● Exercise:
Set out the data below as a numbered list, starting with the line that contains "Viewport: 610px width, 818px" and continuing through the line that contains "point(39,498)". Omit blank lines and pictures.

● Data provided:
** Begin **
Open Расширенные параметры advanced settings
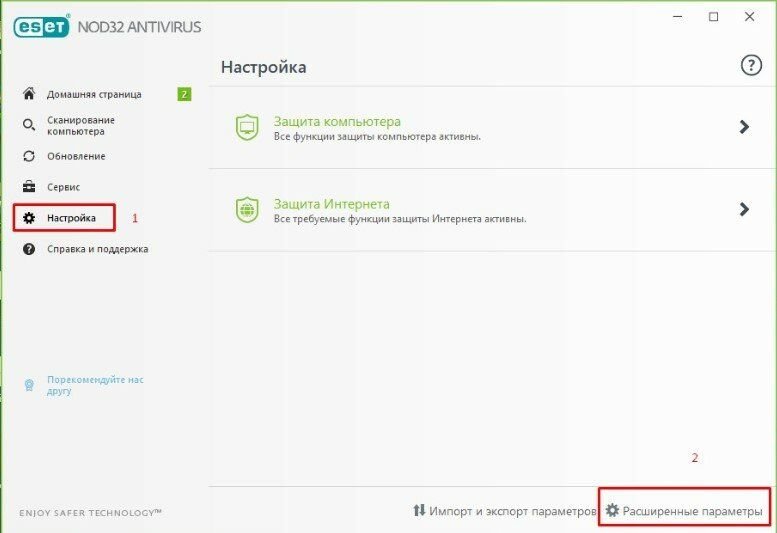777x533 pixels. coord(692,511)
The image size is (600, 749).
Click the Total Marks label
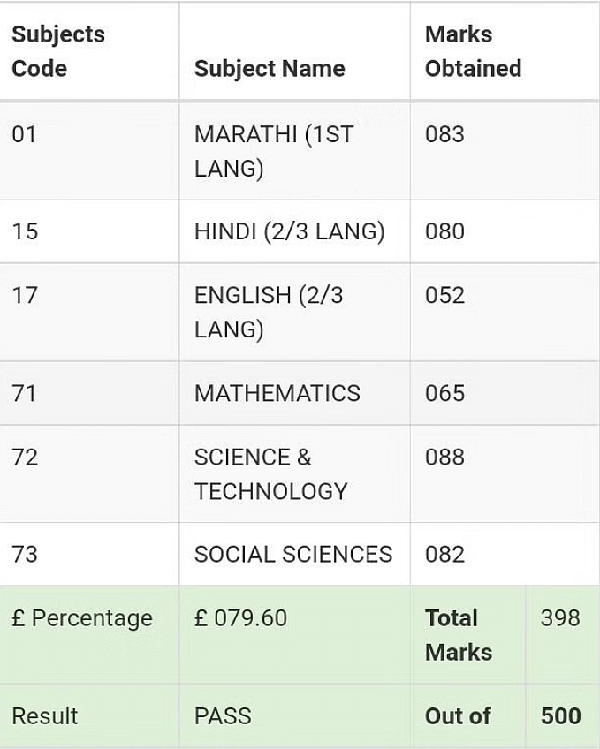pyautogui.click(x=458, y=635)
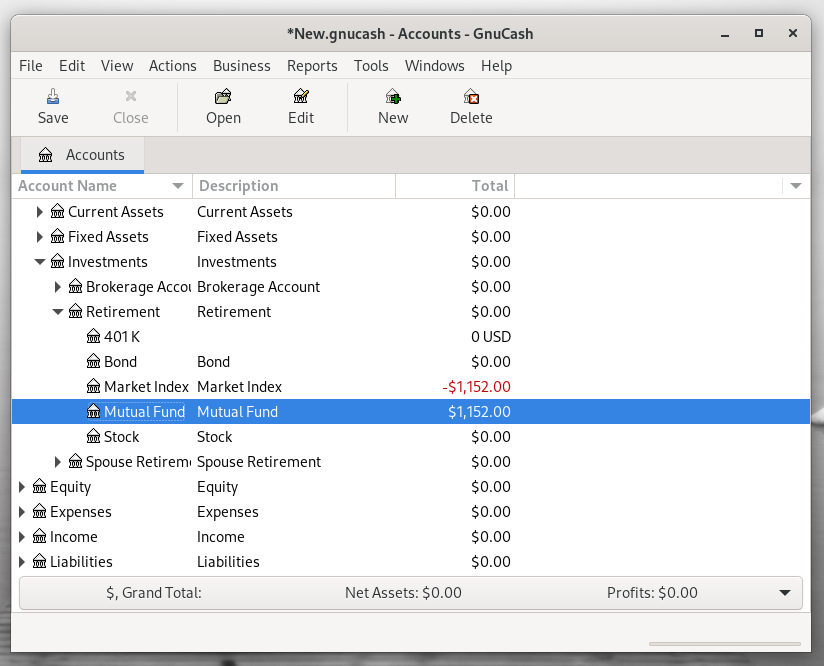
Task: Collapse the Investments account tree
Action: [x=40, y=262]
** End **
** Begin **
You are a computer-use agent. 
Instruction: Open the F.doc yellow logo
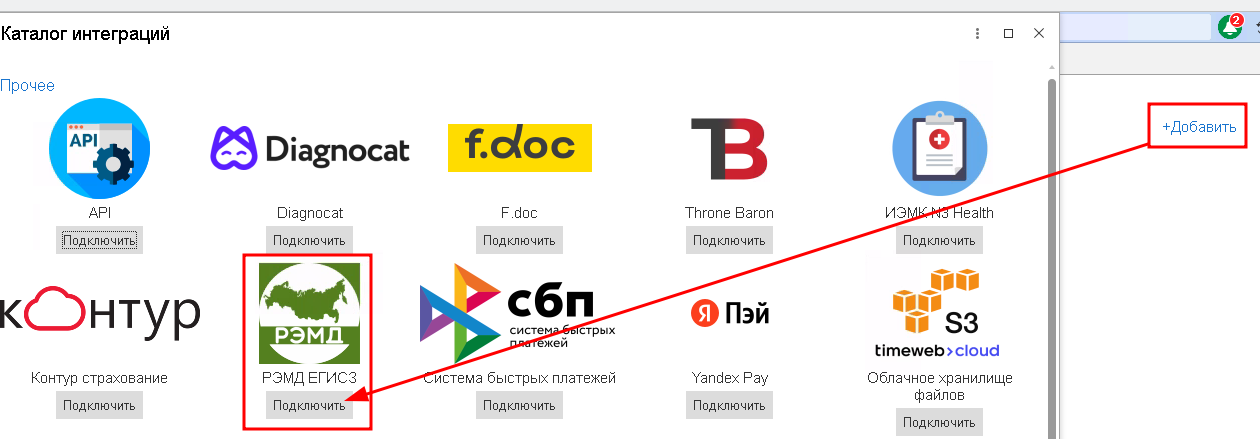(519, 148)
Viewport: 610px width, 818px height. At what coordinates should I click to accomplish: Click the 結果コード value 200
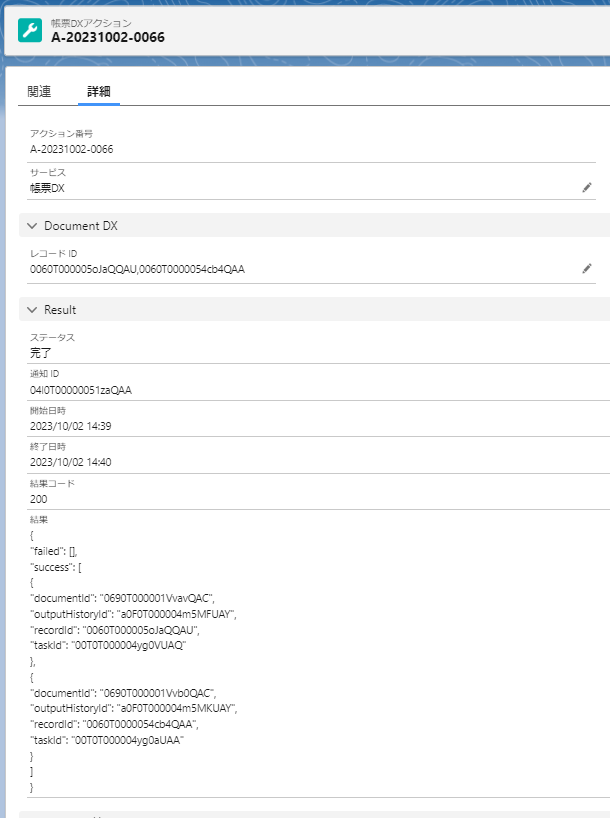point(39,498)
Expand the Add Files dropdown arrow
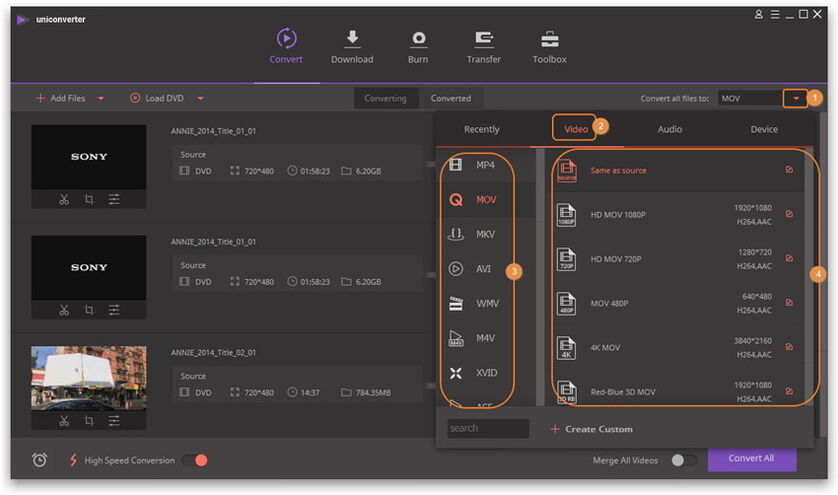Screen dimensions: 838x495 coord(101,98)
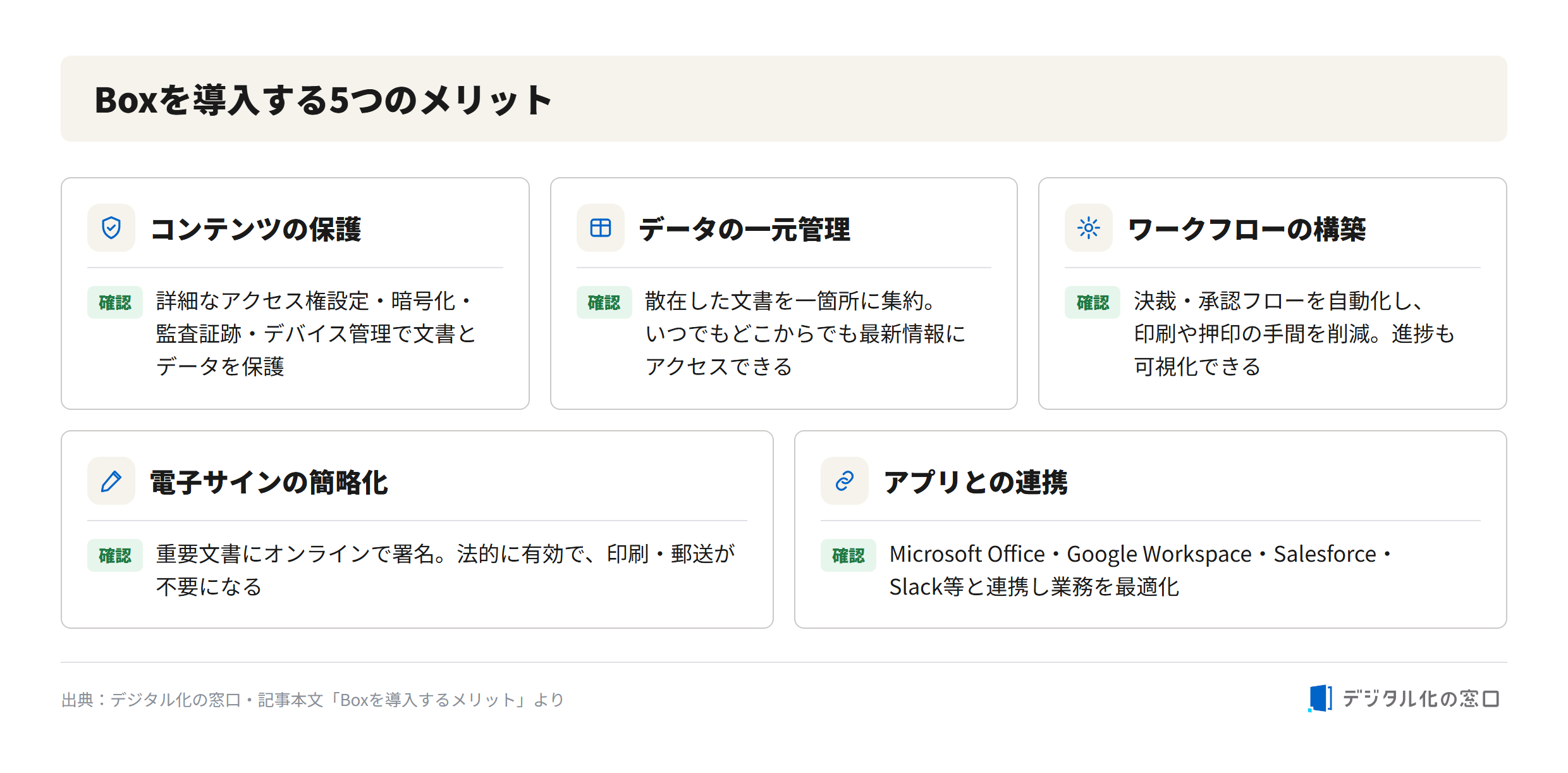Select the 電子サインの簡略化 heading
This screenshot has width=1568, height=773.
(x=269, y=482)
** End **
** Begin **
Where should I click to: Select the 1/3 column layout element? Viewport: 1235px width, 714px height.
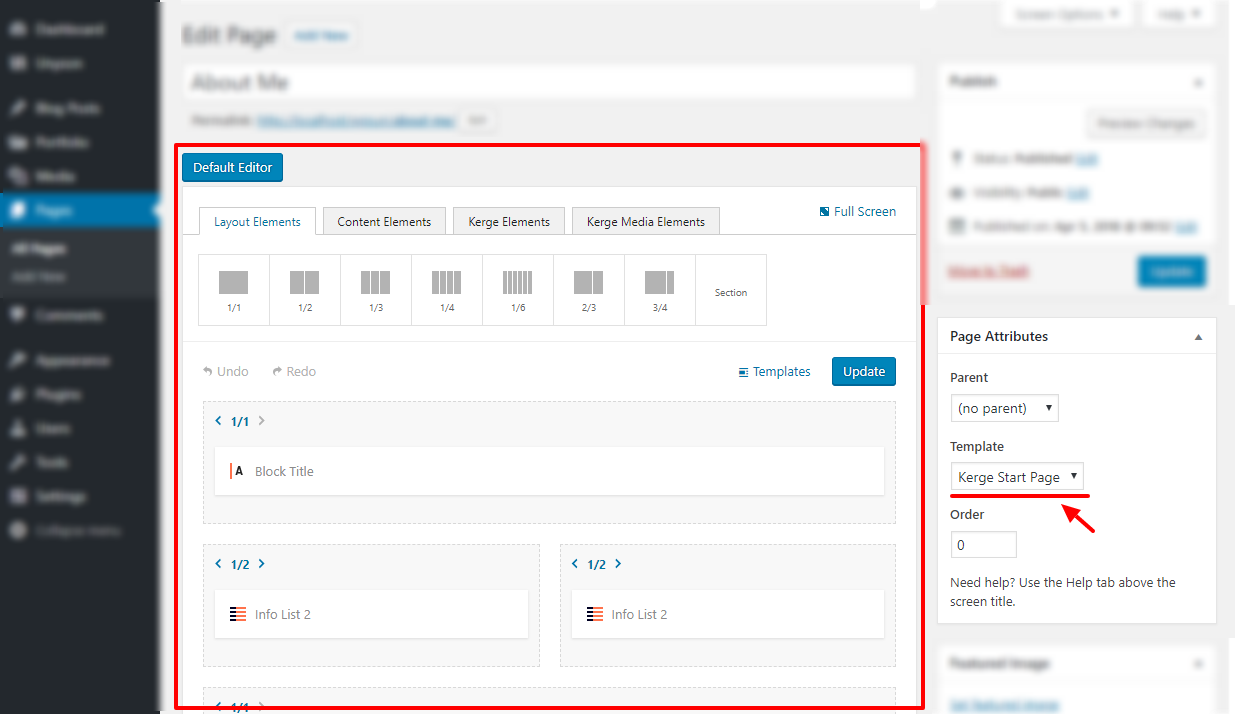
** End **
● Response for this exercise:
1. Viewport: 610px width, 818px height. At what coordinates should I click to accomplish: Click the 結果コード value 200
2. point(39,498)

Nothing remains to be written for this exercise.